START THE DATA
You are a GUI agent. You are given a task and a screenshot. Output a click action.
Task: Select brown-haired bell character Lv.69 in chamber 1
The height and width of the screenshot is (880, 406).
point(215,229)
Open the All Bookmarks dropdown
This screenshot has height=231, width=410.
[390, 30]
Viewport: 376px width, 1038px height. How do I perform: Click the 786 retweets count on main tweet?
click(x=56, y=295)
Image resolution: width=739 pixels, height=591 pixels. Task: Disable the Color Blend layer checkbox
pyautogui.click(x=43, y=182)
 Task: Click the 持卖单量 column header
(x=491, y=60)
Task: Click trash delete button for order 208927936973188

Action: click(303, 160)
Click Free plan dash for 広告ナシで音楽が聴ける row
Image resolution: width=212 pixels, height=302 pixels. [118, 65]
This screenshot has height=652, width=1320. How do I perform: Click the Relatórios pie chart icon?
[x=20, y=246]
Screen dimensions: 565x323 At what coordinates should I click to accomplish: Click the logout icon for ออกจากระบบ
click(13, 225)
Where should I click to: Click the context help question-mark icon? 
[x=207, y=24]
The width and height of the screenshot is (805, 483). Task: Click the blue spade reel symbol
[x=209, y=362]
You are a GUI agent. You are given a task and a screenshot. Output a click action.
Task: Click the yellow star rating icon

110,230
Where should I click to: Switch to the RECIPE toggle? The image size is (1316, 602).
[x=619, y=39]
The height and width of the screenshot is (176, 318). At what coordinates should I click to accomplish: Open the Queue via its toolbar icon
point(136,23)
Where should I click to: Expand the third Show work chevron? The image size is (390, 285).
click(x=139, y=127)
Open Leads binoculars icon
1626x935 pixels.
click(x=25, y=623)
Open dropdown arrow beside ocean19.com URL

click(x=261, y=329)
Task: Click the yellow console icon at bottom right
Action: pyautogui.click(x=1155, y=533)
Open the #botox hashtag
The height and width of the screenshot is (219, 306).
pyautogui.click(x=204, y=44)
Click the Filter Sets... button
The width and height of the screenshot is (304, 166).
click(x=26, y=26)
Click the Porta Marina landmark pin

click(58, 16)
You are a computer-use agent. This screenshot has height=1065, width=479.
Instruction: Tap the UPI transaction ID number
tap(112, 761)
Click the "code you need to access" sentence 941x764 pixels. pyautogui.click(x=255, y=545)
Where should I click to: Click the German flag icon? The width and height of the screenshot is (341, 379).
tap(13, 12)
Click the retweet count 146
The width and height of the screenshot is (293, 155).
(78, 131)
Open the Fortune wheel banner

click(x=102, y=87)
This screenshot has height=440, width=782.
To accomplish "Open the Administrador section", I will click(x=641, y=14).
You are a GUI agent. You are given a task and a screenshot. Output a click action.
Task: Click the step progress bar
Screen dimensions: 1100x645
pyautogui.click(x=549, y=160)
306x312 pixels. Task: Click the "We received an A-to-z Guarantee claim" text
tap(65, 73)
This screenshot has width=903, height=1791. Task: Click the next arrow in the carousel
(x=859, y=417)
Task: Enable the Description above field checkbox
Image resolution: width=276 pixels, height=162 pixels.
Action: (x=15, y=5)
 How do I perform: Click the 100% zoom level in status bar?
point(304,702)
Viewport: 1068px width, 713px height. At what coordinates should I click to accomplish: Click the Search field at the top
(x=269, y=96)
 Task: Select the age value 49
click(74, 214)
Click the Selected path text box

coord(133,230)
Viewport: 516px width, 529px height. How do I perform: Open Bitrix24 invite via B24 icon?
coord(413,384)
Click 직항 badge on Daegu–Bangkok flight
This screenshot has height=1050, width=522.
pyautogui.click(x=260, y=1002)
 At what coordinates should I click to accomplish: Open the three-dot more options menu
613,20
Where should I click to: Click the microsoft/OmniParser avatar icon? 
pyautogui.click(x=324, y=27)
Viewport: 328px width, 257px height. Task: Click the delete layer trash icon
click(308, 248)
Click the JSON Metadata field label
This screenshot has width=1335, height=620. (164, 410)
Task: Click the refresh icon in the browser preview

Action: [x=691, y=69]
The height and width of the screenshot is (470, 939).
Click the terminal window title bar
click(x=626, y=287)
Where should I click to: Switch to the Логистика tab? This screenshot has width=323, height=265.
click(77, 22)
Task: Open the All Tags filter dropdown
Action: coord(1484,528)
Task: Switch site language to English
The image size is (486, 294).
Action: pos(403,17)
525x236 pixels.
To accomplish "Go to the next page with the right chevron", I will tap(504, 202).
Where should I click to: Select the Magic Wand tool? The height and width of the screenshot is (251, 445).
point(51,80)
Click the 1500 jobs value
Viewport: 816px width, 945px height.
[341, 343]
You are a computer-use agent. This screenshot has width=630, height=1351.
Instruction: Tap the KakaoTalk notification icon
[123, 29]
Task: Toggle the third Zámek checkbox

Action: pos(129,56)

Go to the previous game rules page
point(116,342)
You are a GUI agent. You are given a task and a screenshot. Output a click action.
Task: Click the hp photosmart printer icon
END THE DATA
__EXERCISE DETAILS__.
Repeat exactly, and only, the lines from the one containing "Instruction: Tap the KakaoTalk" through the end of the material.

__RESPONSE__.
Instruction: Tap the KakaoTalk notification icon
[123, 29]
Task: Toggle the third Zámek checkbox

Action: pos(129,56)

Go to the previous game rules page
point(116,342)
You are a GUI agent. You are given a task and a screenshot. Output a click action.
Task: Click the hp photosmart printer icon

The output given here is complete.